Bürgermeister Michael Ludwigs Antwort auf den Anschlag blieb lediglich: „Er ist auf jeden Fall ein Zeichen, dass ein rechtsfreier Raum in einer Stadt kein Vorteil ist.“ Es stimmt wohl, dass es rechtswidrig ist, ein Gelände zu betreten, das de jure nicht deines ist. Allerdings ist diese Rechtsübertretung durch die verfassungsrechtliche Demonstrations- und Versammlungsfreiheit gedeckt. Eine Besetzung ist somit mitnichten ein rechtsfreier Raum. Sie wäre ein rechtsfreier Raum, bestünde die Geschichte der Menschheit nur aus Menschen wie Michael Ludwig. Denn dann gäbe es keine verfassungsrechtlich abgesicherte Versammlungs- und Demonstrationsfreiheit.
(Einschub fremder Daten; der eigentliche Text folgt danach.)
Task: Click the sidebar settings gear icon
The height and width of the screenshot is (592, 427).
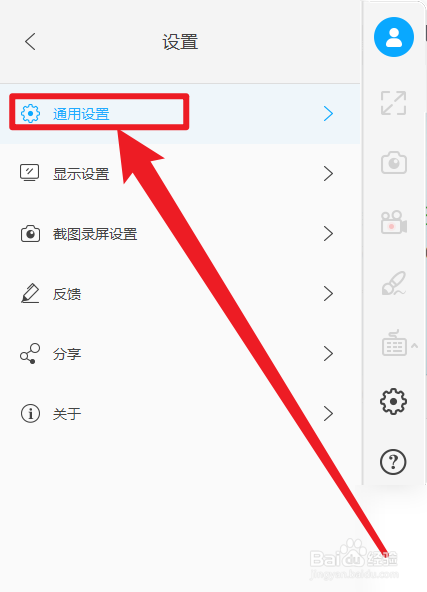Action: 393,401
Konsequenzen für Verantwortliche

Neben dem Umstand, dass Ludwigs Kommentar rechtlich schlicht falsch ist, gibt es aber noch einen wichtigeren, politischen Aspekt. Folgen wir der Logik des Wiener Bürgermeisters und stellen uns eine Person vor, die freihändig Fahrrad fährt. Davon fühlt sich ein Passant provoziert und erschießt die Person. Laut Ludwig wäre auch das nicht mehr als „ein Zeichen, dass rechtsfreie Räume kein Vorteil sind“. Denn schließlich ist freihändiges Fahrradfahren verboten.
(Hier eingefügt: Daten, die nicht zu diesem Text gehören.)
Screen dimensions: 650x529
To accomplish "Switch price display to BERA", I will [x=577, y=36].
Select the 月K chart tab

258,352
Die Verantwortung für den Brandanschlag liegt für Ludwig bei jenen, die es wagen, eine Baustelle zu besetzen. Nicht jedoch bei den Brandschatzer:innen, die den Tod der acht Menschen entweder absichtlich herbeiführen wollten oder ihn zumindest billigend in Kauf genommen haben. Ein Ende letzten Jahres veröffentlichter Bericht von global witness zeigt auf, dass 2020 weltweit 227 Umweltaktivist:innen umgebracht wurden. Wenn Österreich nicht noch weiter in Richtung eines illiberal-autoritären Staates – wie etwa Ungarn, Türkei oder Brasilien – abrutschen soll, dann muss die Infragestellung der Unversehrtheit von Leib und Leben durch den Wiener Bürgermeister politische wie rechtliche Konsequenzen haben.

Das Prinzip der Sorge bei LobauBleibt

„Eigentlich müsste ich ein kämpferisches Zeichen setzen und ins Mikrofon schreien“, erzählt Lucia Steinwender, Aktivistin bei System Change Not Climate Change und LobauBleibt. „Aber der Kern des Kampfes, den wir führen, ist eigentlich die Sorge um- und füreinander. Das ist der Kern der Welt, die wir dabei sind aufzubauen: dass wir uns umeinander kümmern, statt zu konkurrieren. Dass wir die ökologischen Lebensgrundlagen pflegen, statt sie zu zerstören. Dass wir Sorgearbeit, die meistens von Frauen und Flinta-Personen getragen wird, aufwerten und untereinander verteilen statt sie unsichtbar zu machen und auszubeuten.“

Es ist diese Sorge umeinander, die in der ursprünglichen Räumung entsorgt werden soll. Sie zielt darauf ab, die Territorien der ungefügigen Sorge und der Solidarität ein und für alle Mal abzureißen. Aber selbst wenn gegen Bewegungen wie LobauBleibt durch eine Mannigfaltigkeit an Repression – Einschüchterungsklagen, Brandanschlag, Zerstörung des Camps und Demütigung der Aktivist:innen durch Inhaftierung – vorgegangen wird, so werden die ursprünglichen Räumungen nie total gewesen sein.

Vernetzung geht weiter – auch ohne Wüste

Bereits wenige Tage nach der Räumung blockierten Aktivist:innen Straßen und verteilten tausende LobauBleibt-Zeitungen in Wiener Postkästen. Man traf sich – wenn auch dieses Mal nicht in der Pyramide – um sich umeinander zu sorgen, sich der Vereinzelung zu widersetzen und die nächsten Pläne zu schmieden. Die Wüste wurde wieder platt gemacht. Aber die Sorge um das, was uns gemeinsam gehört und wofür wir gemeinsam die Verantwortung tragen, die Nutzung des Bodens sowie aller anderen für das Leben notwendigen materiellen wie immateriellen Ressourcen, existiert fort. Auch wenn wir noch nicht wissen, wann, wie und wo: Die ungefügige Sorge der LobauBleibt-Bewegung wird die Betonierer:innen auch zukünftig ins Schleudern bringen.